**演習課題:**
1. 米国のインフレ率に関する文章から、「偽情報の例はささやかなジョー」で始まり「2021年の初旬まで続いた。」で終わる部分を、一字一句変えずに抜き出しなさい。
2. 米国のインフレ率に関する文章によると、昨年6月に前年比9%を超えたインフレ率は、何年何月以来の水準でしたか。

大臣官房総合政策課 海外調査係 岩松 大洋


1.はじめに
数ある経済指標のなかでも米国のインフレ率*1は最も注目されている指標の一つだろう。昨年はその高い注目度からか、米国労働省が公表するインフレ率の偽情報が拡散されたほどである(幸いにも筆者はその偽情報を掴まされることはなかった)。
偽情報の例はささやかなジョークだが、昨年6月には1981年11月以来となる前年比9%(以降、インフレ率の数値は前年比)を超えるインフレ率を記録し、経済面を賑わせた。そしてインフレ率は今も高い水準を維持し、世界中がその動向を注視している。
そこで2023年1回目となる海外経済の潮流では、今なお熱い視線が注がれる米国におけるインフレ率の動向を確認したい。


2.インフレ率の動向
米国のインフレ率は、2019年から新型コロナウィルス流行前の2020年初旬まで概ね2%程度で推移していた。しかし、パンデミックという未曾有の事態が原油などのエネルギー価格の低下を招いた。その結果、インフレ率は一時的に0%程度まで低下し、エネルギー要因による下押しは2021年の初旬まで続いた。

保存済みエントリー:
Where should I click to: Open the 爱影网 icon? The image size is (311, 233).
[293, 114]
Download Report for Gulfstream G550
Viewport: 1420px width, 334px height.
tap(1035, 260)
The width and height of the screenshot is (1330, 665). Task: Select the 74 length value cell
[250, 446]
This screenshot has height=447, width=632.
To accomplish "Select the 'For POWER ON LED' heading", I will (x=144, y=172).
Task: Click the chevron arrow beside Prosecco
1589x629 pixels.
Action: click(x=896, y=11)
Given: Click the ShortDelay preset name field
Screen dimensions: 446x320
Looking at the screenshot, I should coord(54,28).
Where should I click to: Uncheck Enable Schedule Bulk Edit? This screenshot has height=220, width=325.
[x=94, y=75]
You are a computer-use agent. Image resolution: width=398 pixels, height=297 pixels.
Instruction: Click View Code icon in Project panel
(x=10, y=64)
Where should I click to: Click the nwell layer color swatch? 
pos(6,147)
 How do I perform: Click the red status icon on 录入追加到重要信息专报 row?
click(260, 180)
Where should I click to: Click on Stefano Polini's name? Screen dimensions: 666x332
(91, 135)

**項目別解答:**
1.
偽情報の例はささやかなジョークだが、昨年6月には1981年11月以来となる前年比9%(以降、インフレ率の数値は前年比)を超えるインフレ率を記録し、経済面を賑わせた。そしてインフレ率は今も高い水準を維持し、世界中がその動向を注視している。
そこで2023年1回目となる海外経済の潮流では、今なお熱い視線が注がれる米国におけるインフレ率の動向を確認したい。


2.インフレ率の動向
米国のインフレ率は、2019年から新型コロナウィルス流行前の2020年初旬まで概ね2%程度で推移していた。しかし、パンデミックという未曾有の事態が原油などのエネルギー価格の低下を招いた。その結果、インフレ率は一時的に0%程度まで低下し、エネルギー要因による下押しは2021年の初旬まで続いた。

2. 1981年11月以来の水準です。